** Text excerpt follows **

The octogenarian recounted the ordeal of one of his student, an indigenous Assamese speaking Muslim who married a Bengali Muslim. She had to run from pillar to post to prove her citizenship in a local FI. He had given his testimony to prove her citizenship as he knew her since her childhood.
He conceded that there are some genuine citizens who faced undue harassment in the process, but asserted that there should not be general assumption that all Hindus or people with indigenous surnames are Indians as there are people with Barman as surname in Chittagong Hills Tract (CHT) of Bangladesh.
Eighty-year-old Shaheb Ali, a villager from Nalduba in Goalpara district, sporting a skull cap and a long beard, said, “We are not worried or scared of the detention camp being set up in the district. Genuine citizens have nothing to worry about.
A youth who runs a grocery shop in Durgapur locality of the Goalpara town, Mobidul Islam, 33, a father, pointed out that Goalpara though has people of diverse religious and ethnic backgrounds; majority of the population is Muslim. Everyone in my locality supports the NRC since it is being carried out under the supervision of the Supreme Court of India. He said no genuine citizen should unduly worry. But the government must provide proper facilities to detainees in the camp.
Devi Singh Sangma, a Christian from Goalpara town who has served in the Assam Police and is retired, found his wife Runu D. Sangma’s name missing in last draft of the NRC as his father-in-law, Manik Chandra Das, married a Garo woman Hanish D. Sangma and it was beyond the comprehension of the NRC authorities that in a matriarchal society of Meghalaya children adopt mother’s surname. But he is confident that his wife’s name will come up in the final list. Sangma says the Christian families which are no less than 80 of the town are not unduly worried over the NRC as they are born and brought up here and have ancestry rooted in Assam.

** End of Text excerpt **
** Records supplied follows **

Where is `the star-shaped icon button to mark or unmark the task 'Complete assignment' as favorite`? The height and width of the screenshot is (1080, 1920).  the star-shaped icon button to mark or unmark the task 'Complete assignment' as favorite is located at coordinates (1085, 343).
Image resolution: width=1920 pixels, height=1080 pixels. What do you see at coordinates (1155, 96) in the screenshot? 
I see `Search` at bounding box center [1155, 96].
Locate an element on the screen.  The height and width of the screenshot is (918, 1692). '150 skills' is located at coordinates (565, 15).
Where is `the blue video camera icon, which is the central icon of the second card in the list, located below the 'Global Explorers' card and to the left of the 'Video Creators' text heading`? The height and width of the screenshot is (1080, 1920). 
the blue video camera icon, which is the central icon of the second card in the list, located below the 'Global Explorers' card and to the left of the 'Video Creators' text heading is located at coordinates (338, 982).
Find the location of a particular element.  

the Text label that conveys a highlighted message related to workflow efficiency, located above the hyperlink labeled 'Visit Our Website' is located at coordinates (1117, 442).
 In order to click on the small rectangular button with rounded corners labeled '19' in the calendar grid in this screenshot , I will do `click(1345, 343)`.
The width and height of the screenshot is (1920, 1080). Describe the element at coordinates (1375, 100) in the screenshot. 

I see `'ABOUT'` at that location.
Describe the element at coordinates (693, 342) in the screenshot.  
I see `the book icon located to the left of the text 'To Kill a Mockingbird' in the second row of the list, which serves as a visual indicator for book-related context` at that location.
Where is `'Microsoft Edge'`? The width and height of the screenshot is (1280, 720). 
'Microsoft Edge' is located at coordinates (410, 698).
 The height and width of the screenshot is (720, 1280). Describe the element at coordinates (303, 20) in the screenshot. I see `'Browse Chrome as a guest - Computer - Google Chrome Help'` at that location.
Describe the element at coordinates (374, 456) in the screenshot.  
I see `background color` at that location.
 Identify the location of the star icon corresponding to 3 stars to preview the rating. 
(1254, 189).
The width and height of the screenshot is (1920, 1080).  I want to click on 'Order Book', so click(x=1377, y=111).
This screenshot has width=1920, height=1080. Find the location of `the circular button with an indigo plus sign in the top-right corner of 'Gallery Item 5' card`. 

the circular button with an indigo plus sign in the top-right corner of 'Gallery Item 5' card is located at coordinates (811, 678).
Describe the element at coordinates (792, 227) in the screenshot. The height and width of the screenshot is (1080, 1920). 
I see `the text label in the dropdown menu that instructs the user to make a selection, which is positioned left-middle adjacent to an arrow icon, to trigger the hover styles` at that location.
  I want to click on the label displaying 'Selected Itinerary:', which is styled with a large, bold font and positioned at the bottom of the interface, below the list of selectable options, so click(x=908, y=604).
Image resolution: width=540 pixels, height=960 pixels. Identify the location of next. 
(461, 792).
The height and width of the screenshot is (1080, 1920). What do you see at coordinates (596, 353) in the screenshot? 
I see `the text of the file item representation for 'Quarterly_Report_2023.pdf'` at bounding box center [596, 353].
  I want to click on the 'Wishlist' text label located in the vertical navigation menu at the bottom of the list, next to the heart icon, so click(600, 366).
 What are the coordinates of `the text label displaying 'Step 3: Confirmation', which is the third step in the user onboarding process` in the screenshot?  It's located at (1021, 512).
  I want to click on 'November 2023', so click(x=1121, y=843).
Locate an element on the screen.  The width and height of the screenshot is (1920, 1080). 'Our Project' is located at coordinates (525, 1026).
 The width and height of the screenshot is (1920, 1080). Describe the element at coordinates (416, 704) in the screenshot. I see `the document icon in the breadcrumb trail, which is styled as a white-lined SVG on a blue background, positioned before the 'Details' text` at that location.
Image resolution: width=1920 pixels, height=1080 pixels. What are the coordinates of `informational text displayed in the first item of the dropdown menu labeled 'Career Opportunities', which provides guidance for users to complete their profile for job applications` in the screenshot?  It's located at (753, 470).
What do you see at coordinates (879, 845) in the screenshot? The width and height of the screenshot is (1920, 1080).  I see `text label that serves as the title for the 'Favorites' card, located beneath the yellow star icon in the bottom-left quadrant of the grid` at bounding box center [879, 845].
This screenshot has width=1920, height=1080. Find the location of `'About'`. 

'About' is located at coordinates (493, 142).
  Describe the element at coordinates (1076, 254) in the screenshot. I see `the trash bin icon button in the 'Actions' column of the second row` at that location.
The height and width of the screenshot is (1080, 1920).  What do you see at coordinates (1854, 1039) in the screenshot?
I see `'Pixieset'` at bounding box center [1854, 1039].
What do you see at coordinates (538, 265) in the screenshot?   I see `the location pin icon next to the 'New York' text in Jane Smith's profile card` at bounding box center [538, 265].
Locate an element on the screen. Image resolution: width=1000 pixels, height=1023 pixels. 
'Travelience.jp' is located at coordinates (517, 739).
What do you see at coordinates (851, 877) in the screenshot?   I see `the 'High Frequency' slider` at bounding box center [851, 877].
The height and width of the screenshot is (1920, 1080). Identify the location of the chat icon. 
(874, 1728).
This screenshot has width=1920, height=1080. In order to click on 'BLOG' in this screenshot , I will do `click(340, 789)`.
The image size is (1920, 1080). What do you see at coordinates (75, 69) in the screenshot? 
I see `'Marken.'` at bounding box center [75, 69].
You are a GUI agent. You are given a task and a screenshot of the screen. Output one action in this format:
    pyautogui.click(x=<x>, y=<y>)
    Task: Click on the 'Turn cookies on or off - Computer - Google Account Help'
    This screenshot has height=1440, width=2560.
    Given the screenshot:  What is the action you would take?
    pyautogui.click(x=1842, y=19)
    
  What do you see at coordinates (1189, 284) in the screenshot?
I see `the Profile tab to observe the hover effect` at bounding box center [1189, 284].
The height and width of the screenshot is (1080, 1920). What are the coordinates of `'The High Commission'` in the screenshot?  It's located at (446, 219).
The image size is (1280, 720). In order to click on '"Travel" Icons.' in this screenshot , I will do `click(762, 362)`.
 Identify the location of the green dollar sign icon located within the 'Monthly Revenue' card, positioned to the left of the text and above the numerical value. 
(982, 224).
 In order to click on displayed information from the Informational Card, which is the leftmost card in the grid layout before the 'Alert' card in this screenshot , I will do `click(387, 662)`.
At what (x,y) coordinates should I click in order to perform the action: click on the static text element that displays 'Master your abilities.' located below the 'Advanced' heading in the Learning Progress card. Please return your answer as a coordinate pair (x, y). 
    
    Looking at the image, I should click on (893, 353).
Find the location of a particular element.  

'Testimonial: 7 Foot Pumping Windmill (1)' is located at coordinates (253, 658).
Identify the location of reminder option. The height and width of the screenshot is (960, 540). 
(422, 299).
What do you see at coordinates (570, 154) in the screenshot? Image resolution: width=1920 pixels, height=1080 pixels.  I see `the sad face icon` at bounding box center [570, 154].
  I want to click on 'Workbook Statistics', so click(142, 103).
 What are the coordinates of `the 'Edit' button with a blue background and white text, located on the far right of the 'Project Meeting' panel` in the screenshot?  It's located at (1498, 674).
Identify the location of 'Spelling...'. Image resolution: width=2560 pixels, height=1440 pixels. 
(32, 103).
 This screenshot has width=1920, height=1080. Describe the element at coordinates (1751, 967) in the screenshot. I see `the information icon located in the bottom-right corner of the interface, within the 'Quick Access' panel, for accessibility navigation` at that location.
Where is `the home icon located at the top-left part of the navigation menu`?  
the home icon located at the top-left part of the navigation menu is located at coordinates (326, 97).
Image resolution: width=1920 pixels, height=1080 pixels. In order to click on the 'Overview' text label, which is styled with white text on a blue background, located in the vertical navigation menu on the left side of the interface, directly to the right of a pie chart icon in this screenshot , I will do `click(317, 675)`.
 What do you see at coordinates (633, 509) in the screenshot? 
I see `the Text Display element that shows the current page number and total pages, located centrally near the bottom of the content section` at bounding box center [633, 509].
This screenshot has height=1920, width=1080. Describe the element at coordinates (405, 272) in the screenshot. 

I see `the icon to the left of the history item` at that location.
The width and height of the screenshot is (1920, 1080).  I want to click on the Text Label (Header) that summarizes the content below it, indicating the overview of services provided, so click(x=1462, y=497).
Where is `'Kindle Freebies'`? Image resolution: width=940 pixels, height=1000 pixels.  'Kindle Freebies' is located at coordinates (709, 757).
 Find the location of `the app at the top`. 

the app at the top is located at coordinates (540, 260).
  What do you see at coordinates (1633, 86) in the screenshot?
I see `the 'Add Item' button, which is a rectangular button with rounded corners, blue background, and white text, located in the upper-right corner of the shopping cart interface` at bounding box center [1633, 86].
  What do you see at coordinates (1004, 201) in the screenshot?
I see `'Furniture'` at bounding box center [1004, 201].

** End of Records supplied **

Brief 1: Extract the passage from the Goalpara excerpt from "Eighty-year-old Shaheb Ali, a" up to and including "in the camp.".
Brief 2: In the Goalpara excerpt, why does Mobidul Islam say everyone in his locality supports the NRC?

Exercise output 1:
Eighty-year-old Shaheb Ali, a villager from Nalduba in Goalpara district, sporting a skull cap and a long beard, said, “We are not worried or scared of the detention camp being set up in the district. Genuine citizens have nothing to worry about.
A youth who runs a grocery shop in Durgapur locality of the Goalpara town, Mobidul Islam, 33, a father, pointed out that Goalpara though has people of diverse religious and ethnic backgrounds; majority of the population is Muslim. Everyone in my locality supports the NRC since it is being carried out under the supervision of the Supreme Court of India. He said no genuine citizen should unduly worry. But the government must provide proper facilities to detainees in the camp.

Exercise output 2: It is being carried out under the supervision of the Supreme Court of India.